The violence shocked Germany and Magdeburg, which is the capital of the eastern state of Saxony-Anhalt, bringing its mayor to the verge of tears and marring the centuries-old German tradition of Christmas markets. It led several other communities to cancel their weekend Christmas markets as a precaution and out of solidarity with Magdeburg’s loss. Berlin kept its many markets open but increased its police presence at them.

Germany has suffered a string of extremist attacks in recent years, including a knife attack that killed three people and wounded eight at a festival in the western city of Solingen in August.

Friday’s attack came eight years after an extremist drove a truck into a crowded Christmas market in Berlin, killing 13 people and injuring many others. The attacker was killed days later in a shootout in Italy.

Chancellor Scholz and Interior Minister Nancy Faeser traveled to Magdeburg on Saturday, and a memorial service is to take place in the city cathedral in the evening. Faeser ordered flags lowered to half-staff at federal buildings across the country.

Verified bystander footage distributed by the German news agency dpa showed the suspect’s arrest at a tram stop in the middle of the road. A nearby police officer pointing a handgun at the man shouted at him as he lay prone, his head arched up slightly. Other officers swarmed around the suspect and took him into custody.
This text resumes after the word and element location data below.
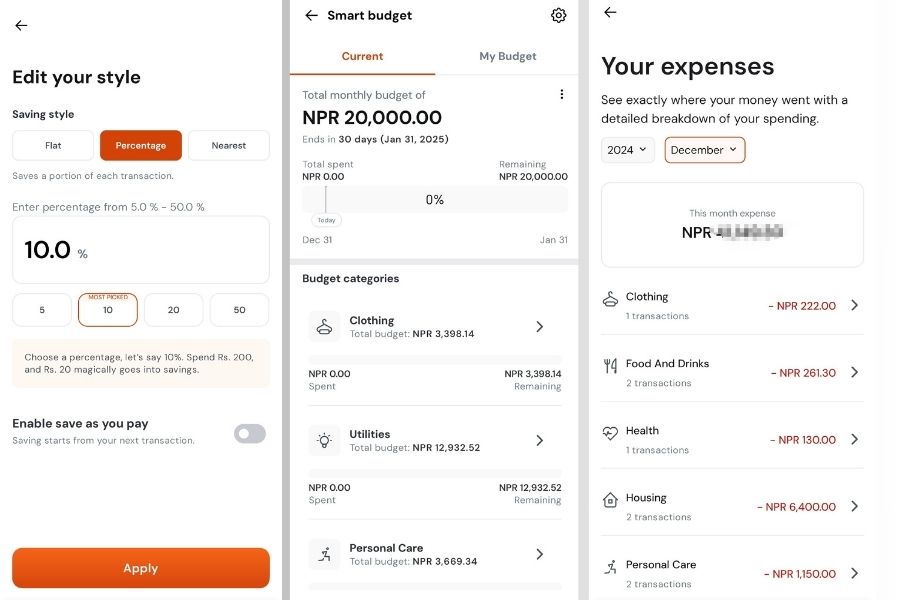Go back from the Smart budget screen
The height and width of the screenshot is (600, 900).
311,15
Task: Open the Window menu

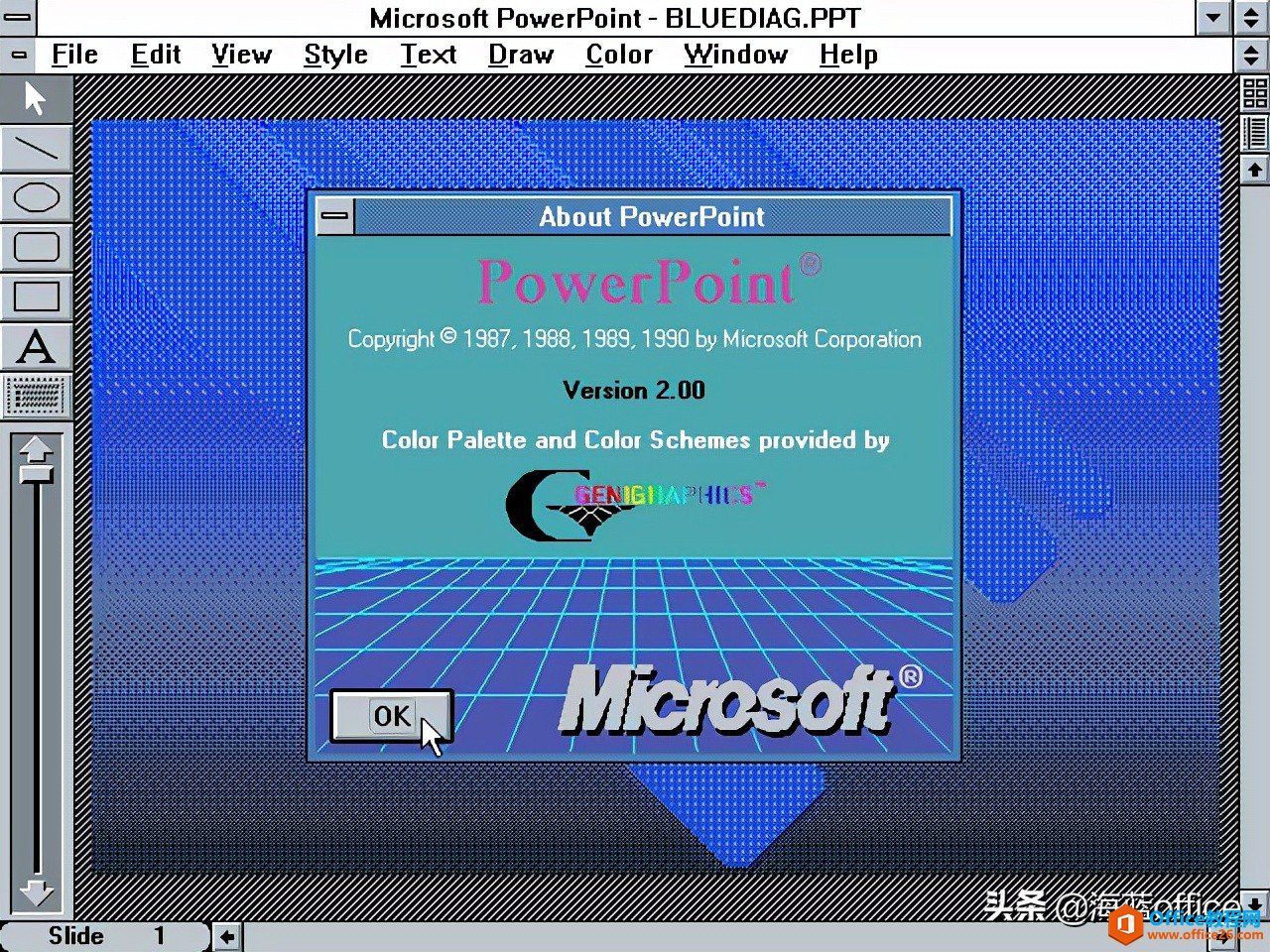Action: [x=735, y=55]
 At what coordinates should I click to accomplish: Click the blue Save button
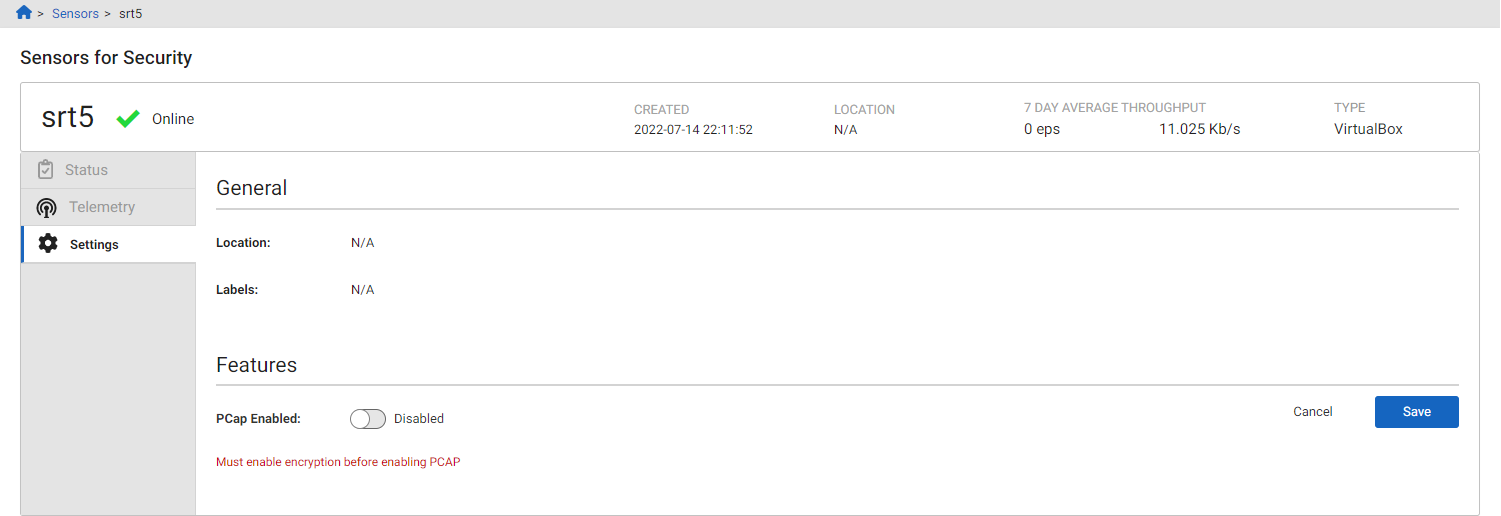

Thi Linh Chi Nguyen, a 34-year-old manicurist from Vietnam whose salon is in a mall across from the Christmas market, was on the phone during a break when she heard loud bangs that she thought were fireworks. She then saw a car drive through the market at high speed. People screamed and a child was thrown into the air by the car.

Shaking as she described what she had witnessed, she recalled seeing the car bursting out of the market and turning right onto Ernst-Reuter-Allee street and then coming to a standstill at the tram stop where the suspect was arrested.

The number of injured people was overwhelming.

“My husband and I helped them for two hours. He ran back home and grabbed as many blankets as he could find because they didn’t have enough to cover the injured people. And it was so cold,” she said.

The market itself was still cordoned off Saturday with red and white tape and police vans, as armed officers guarded at every entrance. Some thermal security blankets still lay on the street.